The UK Labour party estimates £20 Billion to give everyone fibre in the UK. There was a plan to do that, but it was killed off by the privatisation of BT.
Ireland had a National Broadband Scheme over 10 years ago. It was either €75 million or €150 million and didn't deliver a single broadband connection. They are about to sign off the new National Broadband Plan, it may cost €2 Billion for a place 1/20th of UK population and no-one knows what it's actually going to deliver.
So while MOST people can get ebooks online, shouldn't it be universal? So why not enable the LOTS of people still buying paper books to buy ebooks (somehow) instore. For any ereader app or ereader assuming it's not totally one provider only? Even Apple there are ways to load 3rd party content and all Android and Windows things can install free apps that read 3rd party content. Kindles can take non-Amazon content. No problem with the Kobo either.

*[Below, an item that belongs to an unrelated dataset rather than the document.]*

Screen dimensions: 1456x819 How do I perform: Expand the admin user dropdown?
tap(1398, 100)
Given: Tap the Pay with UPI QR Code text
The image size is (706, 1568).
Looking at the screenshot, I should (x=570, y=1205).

It's not that far off topic, B&N is a bookshop now part of another company.
Can they and bookshops in general make money selling ebooks, online and/or instore (somehow), without a Nook?
Certainly the decision of Waterstones (now same owner) to sell Amazon Kindles really only benefited Amazon. B&N would be silly to sell the Nook customer base to someone else (like Kobo), they'd be better off offering those customers epub and Kindle format for ANY device, especially 3rd party apps on phones and tablets. Keep the ebook shop and ditch the Nook.
There is no bookshop AFAIK, in Ireland selling ebooks. Unless Dublin has something I don't know about. Certainly none in this area.